Du cinéma dans le cinéma. Le concept n'est pas nouveau, loin de là. Le septième art aime se tendre un miroir à lui-même depuis le début de son existence pratiquement. De Stanley Donen à Billy Wilder, de Federico Fellini à François Truffaut, et combien d'autres, nombreux sont les cinéastes ayant proposé une réflexion sur l'art qu'ils exercent, certains d'entre eux accouchant même d'un chef-d'oeuvre au passage.

Il est encore trop tôt pour savoir si Hugo et The Artist seront un jour classés parmi les chefs-d'oeuvre du cinéma. Mais tant du côté du film de Martin Scorsese (maintenant à l'affiche) que de celui de Michel Hazanavicius (à l'affiche le 9 décembre), il y a d'évidence une volonté de remettre à l'avant-plan les vertus d'un art aujourd'hui souvent sclérosé par de trop grands impératifs commerciaux.
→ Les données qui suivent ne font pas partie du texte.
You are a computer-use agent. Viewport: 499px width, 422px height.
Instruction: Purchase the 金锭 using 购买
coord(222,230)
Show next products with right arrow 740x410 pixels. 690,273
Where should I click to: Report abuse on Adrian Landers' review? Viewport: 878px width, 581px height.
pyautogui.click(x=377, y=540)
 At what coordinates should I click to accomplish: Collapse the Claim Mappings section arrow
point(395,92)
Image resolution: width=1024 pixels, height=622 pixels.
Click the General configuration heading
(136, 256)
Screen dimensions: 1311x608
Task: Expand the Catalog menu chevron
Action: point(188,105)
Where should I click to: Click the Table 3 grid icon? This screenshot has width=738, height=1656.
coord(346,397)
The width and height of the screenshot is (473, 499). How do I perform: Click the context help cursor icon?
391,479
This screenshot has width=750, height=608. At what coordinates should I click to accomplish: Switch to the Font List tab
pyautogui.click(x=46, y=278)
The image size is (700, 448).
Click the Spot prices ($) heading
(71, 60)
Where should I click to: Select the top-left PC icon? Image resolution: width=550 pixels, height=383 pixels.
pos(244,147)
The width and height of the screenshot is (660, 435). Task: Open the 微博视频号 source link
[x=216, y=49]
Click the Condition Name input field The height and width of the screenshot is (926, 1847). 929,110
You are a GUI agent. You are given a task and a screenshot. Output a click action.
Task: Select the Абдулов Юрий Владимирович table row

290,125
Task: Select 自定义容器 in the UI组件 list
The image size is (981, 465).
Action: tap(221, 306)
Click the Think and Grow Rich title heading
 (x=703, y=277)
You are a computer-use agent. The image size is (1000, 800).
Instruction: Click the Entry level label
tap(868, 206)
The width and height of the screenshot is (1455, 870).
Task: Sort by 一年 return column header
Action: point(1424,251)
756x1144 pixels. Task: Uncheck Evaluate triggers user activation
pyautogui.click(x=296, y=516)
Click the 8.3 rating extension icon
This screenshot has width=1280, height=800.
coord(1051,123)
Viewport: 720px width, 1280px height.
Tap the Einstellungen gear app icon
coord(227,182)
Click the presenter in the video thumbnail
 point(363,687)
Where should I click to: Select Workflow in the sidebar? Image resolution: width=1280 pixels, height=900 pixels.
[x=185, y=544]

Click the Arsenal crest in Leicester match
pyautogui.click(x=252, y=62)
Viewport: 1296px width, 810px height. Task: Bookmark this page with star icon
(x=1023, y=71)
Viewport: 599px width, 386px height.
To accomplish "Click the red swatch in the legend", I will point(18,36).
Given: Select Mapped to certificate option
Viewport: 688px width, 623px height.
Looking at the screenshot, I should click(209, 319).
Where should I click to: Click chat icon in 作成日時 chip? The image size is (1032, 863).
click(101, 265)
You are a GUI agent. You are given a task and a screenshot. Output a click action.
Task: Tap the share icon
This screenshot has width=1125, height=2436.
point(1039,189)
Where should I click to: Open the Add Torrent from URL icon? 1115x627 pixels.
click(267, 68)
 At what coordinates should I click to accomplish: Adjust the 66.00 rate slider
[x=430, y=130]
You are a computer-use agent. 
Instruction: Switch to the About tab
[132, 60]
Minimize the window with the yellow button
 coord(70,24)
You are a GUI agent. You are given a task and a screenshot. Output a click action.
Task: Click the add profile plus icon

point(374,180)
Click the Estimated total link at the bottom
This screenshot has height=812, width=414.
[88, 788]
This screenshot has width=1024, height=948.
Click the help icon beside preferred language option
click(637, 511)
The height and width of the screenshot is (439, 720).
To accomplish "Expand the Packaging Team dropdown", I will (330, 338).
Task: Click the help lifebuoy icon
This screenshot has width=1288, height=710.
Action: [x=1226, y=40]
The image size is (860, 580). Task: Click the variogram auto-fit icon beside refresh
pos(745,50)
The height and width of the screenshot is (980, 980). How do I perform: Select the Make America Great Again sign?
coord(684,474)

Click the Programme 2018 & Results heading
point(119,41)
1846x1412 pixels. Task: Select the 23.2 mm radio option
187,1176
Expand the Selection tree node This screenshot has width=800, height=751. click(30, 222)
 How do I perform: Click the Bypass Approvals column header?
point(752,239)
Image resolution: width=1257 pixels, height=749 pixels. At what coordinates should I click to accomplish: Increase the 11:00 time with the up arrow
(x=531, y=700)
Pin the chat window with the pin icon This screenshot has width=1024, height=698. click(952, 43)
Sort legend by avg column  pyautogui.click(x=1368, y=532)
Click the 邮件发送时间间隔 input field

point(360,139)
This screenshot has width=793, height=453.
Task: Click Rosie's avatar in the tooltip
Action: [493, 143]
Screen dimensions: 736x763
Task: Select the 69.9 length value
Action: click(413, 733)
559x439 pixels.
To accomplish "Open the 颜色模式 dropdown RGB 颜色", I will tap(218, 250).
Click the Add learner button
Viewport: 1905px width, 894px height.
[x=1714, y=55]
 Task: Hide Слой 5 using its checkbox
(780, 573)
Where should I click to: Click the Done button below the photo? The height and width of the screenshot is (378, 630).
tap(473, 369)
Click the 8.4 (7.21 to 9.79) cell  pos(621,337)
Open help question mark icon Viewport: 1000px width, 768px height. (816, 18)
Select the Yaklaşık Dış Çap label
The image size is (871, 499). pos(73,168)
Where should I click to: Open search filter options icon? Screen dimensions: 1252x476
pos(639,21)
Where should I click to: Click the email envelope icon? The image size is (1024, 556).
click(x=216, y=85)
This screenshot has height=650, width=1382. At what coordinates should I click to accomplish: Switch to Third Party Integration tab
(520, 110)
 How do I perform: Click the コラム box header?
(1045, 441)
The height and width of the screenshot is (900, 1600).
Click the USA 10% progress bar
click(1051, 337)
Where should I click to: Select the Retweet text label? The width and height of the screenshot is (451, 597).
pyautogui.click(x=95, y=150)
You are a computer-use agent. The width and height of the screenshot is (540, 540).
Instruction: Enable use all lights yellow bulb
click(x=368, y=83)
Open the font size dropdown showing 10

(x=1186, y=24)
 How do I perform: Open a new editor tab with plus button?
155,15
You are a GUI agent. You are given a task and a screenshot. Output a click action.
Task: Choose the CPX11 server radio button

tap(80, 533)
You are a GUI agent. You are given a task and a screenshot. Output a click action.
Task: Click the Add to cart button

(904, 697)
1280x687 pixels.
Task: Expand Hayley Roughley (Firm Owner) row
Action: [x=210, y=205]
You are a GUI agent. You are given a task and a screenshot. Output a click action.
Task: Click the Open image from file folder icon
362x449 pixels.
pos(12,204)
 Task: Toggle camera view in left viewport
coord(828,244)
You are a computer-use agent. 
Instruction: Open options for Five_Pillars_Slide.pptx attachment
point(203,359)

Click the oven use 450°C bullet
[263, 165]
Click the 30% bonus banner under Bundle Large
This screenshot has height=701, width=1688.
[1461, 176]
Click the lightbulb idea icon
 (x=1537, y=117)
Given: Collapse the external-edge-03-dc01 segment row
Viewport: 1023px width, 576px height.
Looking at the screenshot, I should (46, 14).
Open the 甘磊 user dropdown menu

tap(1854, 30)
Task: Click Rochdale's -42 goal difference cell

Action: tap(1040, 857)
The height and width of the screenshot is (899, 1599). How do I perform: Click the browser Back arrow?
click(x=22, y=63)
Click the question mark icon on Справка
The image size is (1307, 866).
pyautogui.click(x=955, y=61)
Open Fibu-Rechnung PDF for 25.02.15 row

En remontant jusqu'au cinéma de Georges Méliès, dont il extirpe toute la magie en s'immisçant dans les coulisses de sa création, Martin Scorsese fait bien plus qu'un devoir de mémoire. À travers l'histoire de l'un des cinéastes les plus influents de l'histoire du cinéma, le réalisateur de Raging Bull fait évidemment écho à sa propre vocation de créateur, à sa propre passion du cinéma. Il expose le génie de Méliès, qui bricolait ses trucs avec son talent d'artisan, dans un film réalisé avec des moyens techniques dont le réalisateur du Voyage dans la lune n'aurait jamais pu soupçonner l'existence en son temps. Même dans ses rêves les plus fous.

Du coup, Scorsese donne aussi un beau coup de chapeau à la culture française, dont le rayonnement international n'a probablement jamais été aussi grand qu'au moment de l'invention du cinématographe. Il est d'ailleurs assez ironique qu'en cette époque de mondialisation, où la préservation de la langue française ne revêt sans doute pas la même importance aux yeux de tous les francophones, un cinéaste américain se fasse le chantre du Paris des années 30. En respectant tous ses aspects. Bien qu'ayant été tourné en anglais, rien n'a été traduit ou adapté au profit des spectateurs non francophones. Scorsese a visiblement tenu à ce que l'environnement très «franco-français» dans lequel évolue Hugo Cabret soit le plus authentique possible.

Cela dit, ce retour vers un passé glorieux soulève, comme si besoin était, un véritable problème auquel les artistes français doivent faire face aujourd'hui. À vouloir se fondre à tout prix dans la culture mondiale, souvent en anglais, les artistes français contemporains ne parviennent pas à renouveler l'image de la culture de leur pays dans l'imaginaire des étrangers. Ce n'est d'ailleurs pas un hasard si les films de langue française ayant une carrière significative en Amérique font souvent écho à une époque disparue, ou, à tout le moins, à un esprit plutôt lié au passé. La vie en rose (La môme) ou Le fabuleux destin d'Amélie Poulain en témoignent. La vision de la France que les cinéastes étrangers proposent relève généralement de cet ordre-là aussi. Quand Woody Allen tourne à Paris, c'est Midnight in Paris...

Juste retour des choses, c'est quand même un Français, Michel Hazanavicius, qui est en train de conquérir les Américains avec The Artist, un film remarquable, muet et en noir et blanc, sorte d'hommage au vieux Hollywood des années 20 et 30. C'est un peu comme s'il fallait obligatoirement un regard étranger pour découvrir la richesse de sa propre histoire. À la différence qu'Hazanavicius ne remet pas sous le nez des Américains une culture menacée.

La nouvelle mesure du succès

Durant plus d'une décennie, Téléfilm Canada s'est basé sur les chiffres du box-office pour distribuer ses enveloppes à la performance, aussi fameuses que contestées. Le succès d'un film ne se mesurant pas uniquement au son des tiroirs-caisses, l'organisme fédéral a annoncé cette semaine la création d'un «nouvel indice de réussite». Ainsi, les sélections dans les festivals internationaux et les mises en nomination obtenues dans différents galas étrangers (Oscars, Césars, Golden Globes) seront dorénavant prises en compte. Un seul mot: enfin.